The headlines last Friday in the cluster of newspaper boxes at the northeast corner of Howe and Cordova in downtown Vancouver said it all. Three newspapers, three different exclusive stories all heralding our home as a haven for criminals. The Province
The Vancouver Sun, not to be outdone, had fresh details about the Bacon Brothers, a well-known crime family in Metro Vancouver. That headline read: Brothers in Crime.
The Asian Pacific Post had an exclusive gleaned from an Australian report headlined, High Seas Mafia. That was a story about the infiltration of outlaw motorcycle gangs and other organized crime elements into the Pacific Northwest fishing industry.
Looking at the newspaper headlines, you could easily think you were in Colombia not British Columbia.
British Columbia is definitely the best place to live. For gangsters and drug dealers that is.
Not a day goes by now without a gang-related shooting - and before you can say ‘meth-lab,’ there are reports of retaliatory murders.

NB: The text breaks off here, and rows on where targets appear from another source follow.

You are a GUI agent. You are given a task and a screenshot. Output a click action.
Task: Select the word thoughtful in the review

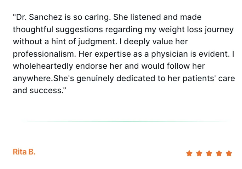(33, 29)
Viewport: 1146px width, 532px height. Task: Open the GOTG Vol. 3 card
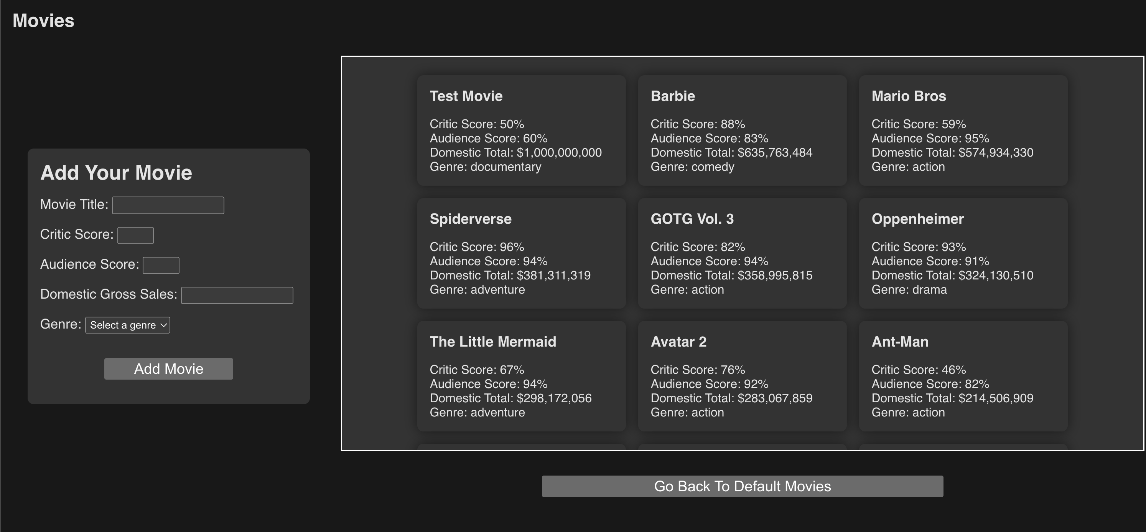pyautogui.click(x=742, y=253)
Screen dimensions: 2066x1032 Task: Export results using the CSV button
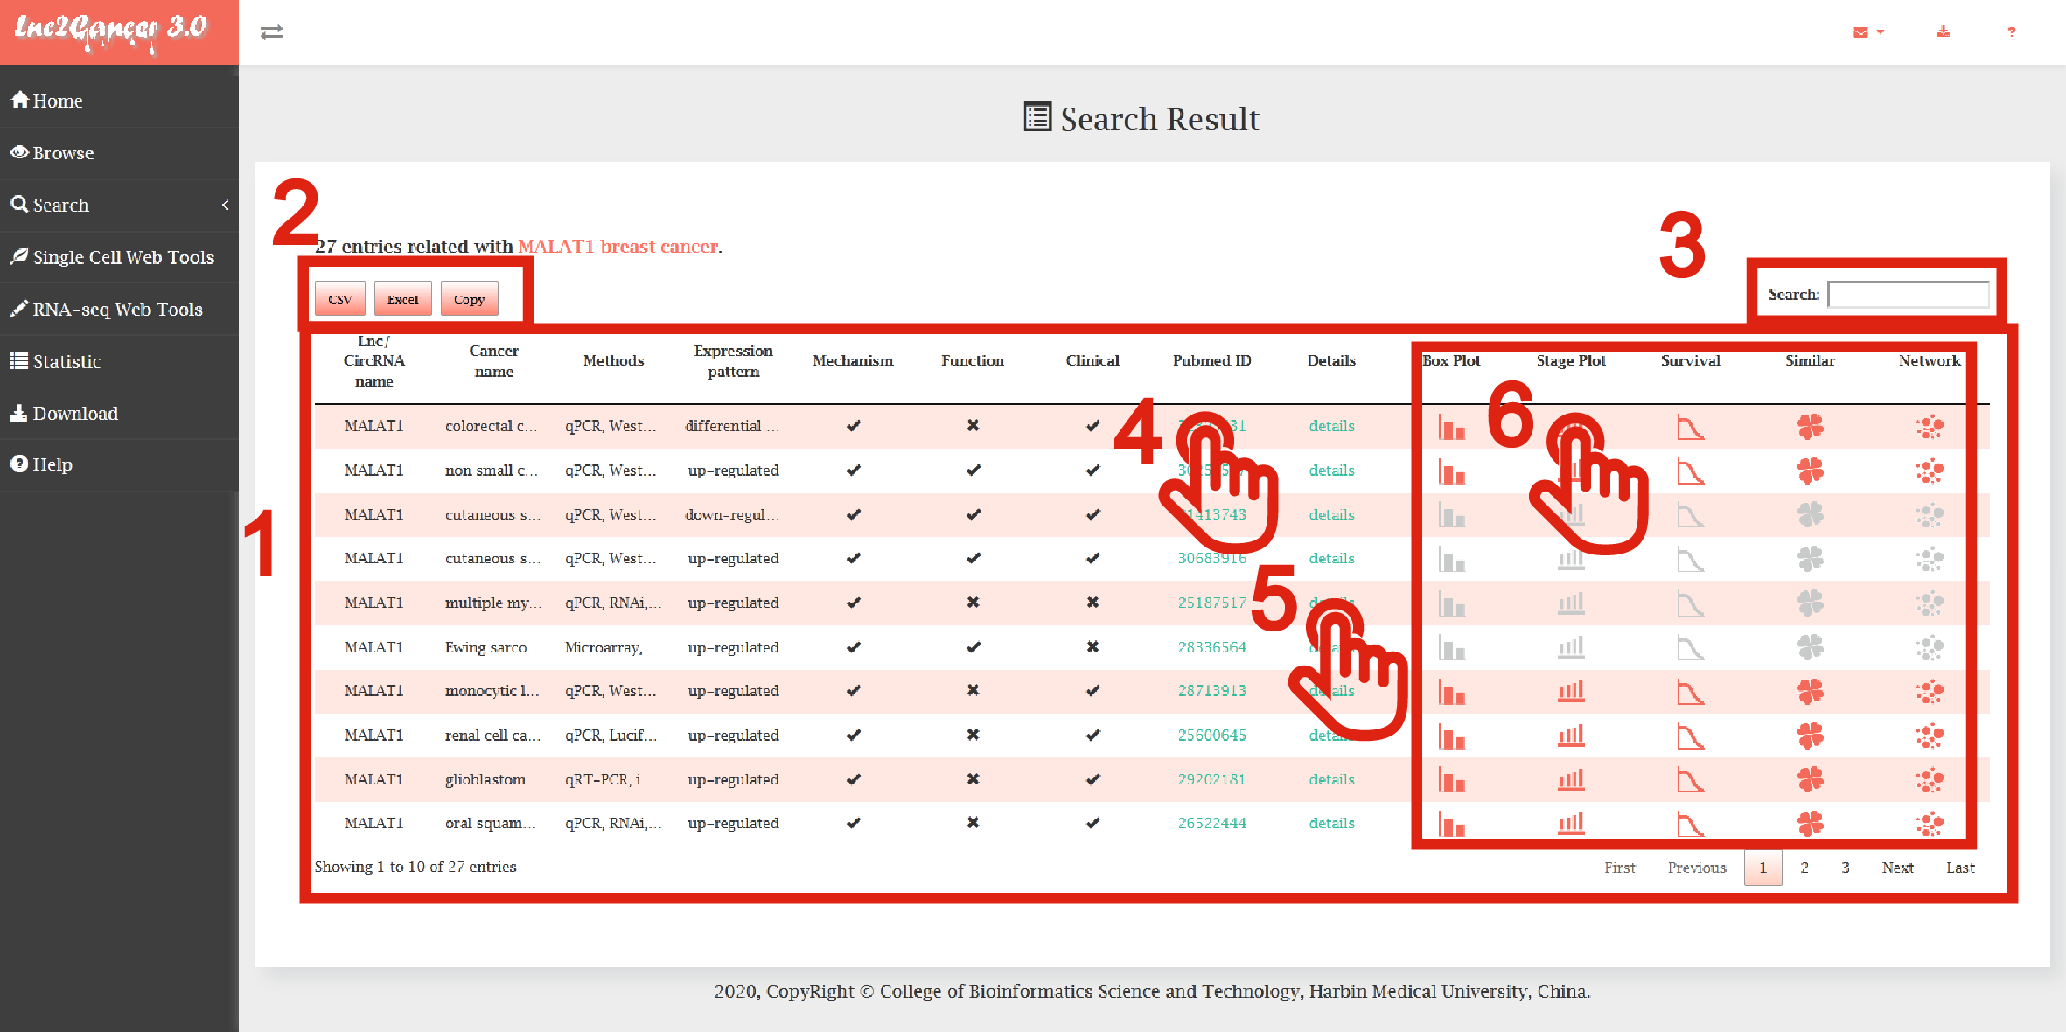tap(339, 299)
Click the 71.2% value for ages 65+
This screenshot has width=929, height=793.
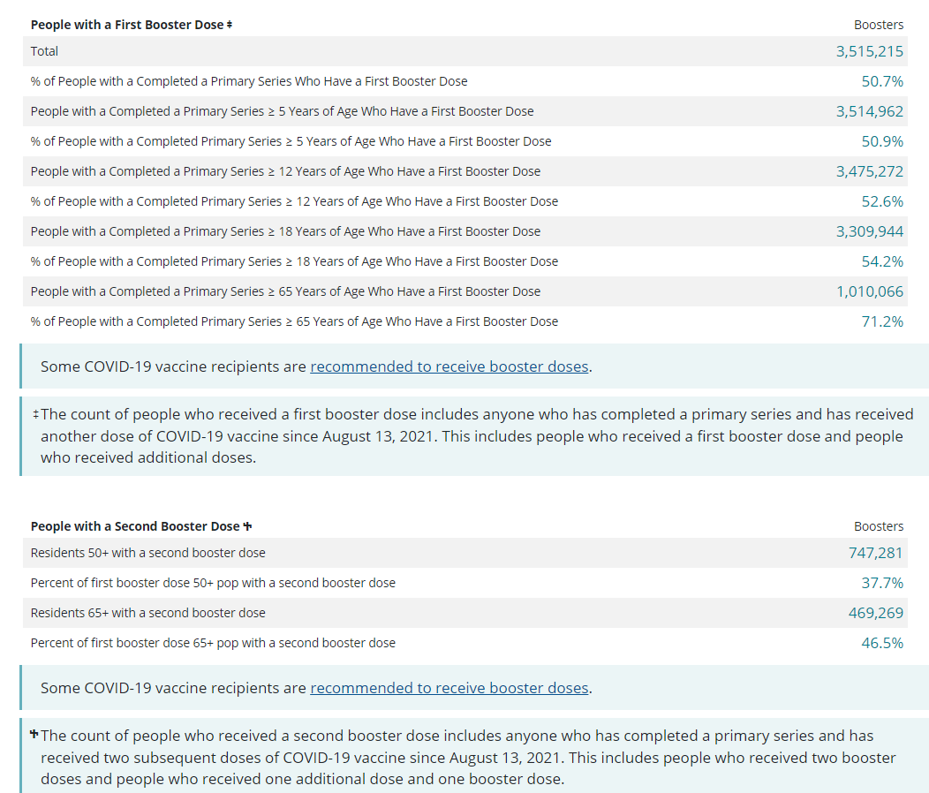[x=882, y=321]
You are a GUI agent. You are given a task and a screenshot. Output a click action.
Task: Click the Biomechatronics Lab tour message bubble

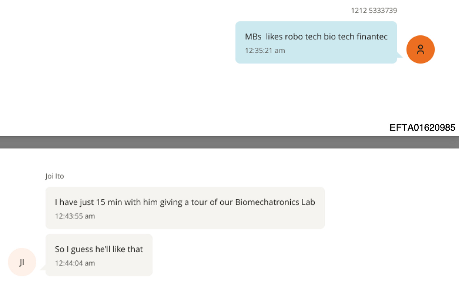(185, 208)
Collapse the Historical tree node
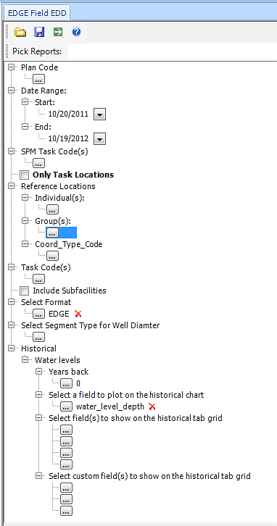This screenshot has height=526, width=277. (x=12, y=348)
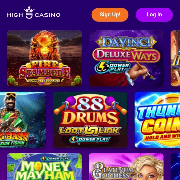Click Power Play lightning badge on Da Vinci
The width and height of the screenshot is (180, 180).
pos(112,67)
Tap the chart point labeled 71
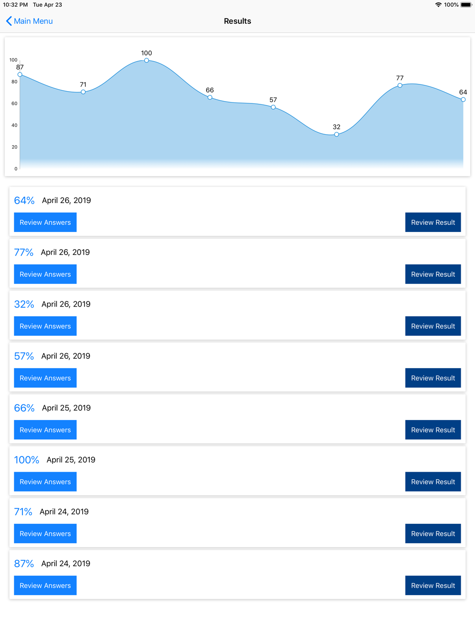This screenshot has width=475, height=633. pyautogui.click(x=83, y=92)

We have the dubious distinction of having over 25,000 active marijuana grow-ops in the Metro Vancouver area, and together with marijuana farms across the province, B.C. Bud churns between $5 billion and $7 billion into our economy.
Throw in our money laundering casinos, violent groups of teens, easy access to guns and the billions brought in by manufactured drugs such as methamphetamine and ecstasy, and we are now a Superpower in the world of crime, according to our national magazine Maclean’s.
So what are the cops, judges and politicians doing about all this?
Nothing effective.
The cops blame the judges for being too lenient.
The judges blame the politicians for not enacting tougher laws.
The politicians, well they are too busy thinking about getting re-elected to give a damn.
Sure there are announcements all the time about task forces and millions of dollars going toward fighting crime. But has anything really happened to make B.C. a safer place to live, other than ballooning overtime bills for cops and prosecutors?
The bottom line here is that local thugs and their international counterparts all know that crime pays in B.C. and that they can get away with it.
Police constantly remind us that taking down gangs is becoming virtually impossible because of their small, fluid structures which allow them to work independently in cells.
They have their own priorities, targets and operational set-ups, not unlike our Metro Vancouver law enforcement apparatus.
We have five municipal forces with an array of Mountie detachments policing the Lower Mainland, all with their own priorities, targets and operational set-ups
Did we hear someone say Lower Mainland Regional Police Force?
Did we hear someone say disorganized policing is no way to fight organized crime?
It took a massive terrorist attack in the United States before its compartmentalized law enforcement silos were broken down and reintegrated for the greater good and protection of America.
British Columbia needs a unified approach to fight the menace that stalks our streets.
If we don’t do something now, our province might as well be B.C., for Big Crime.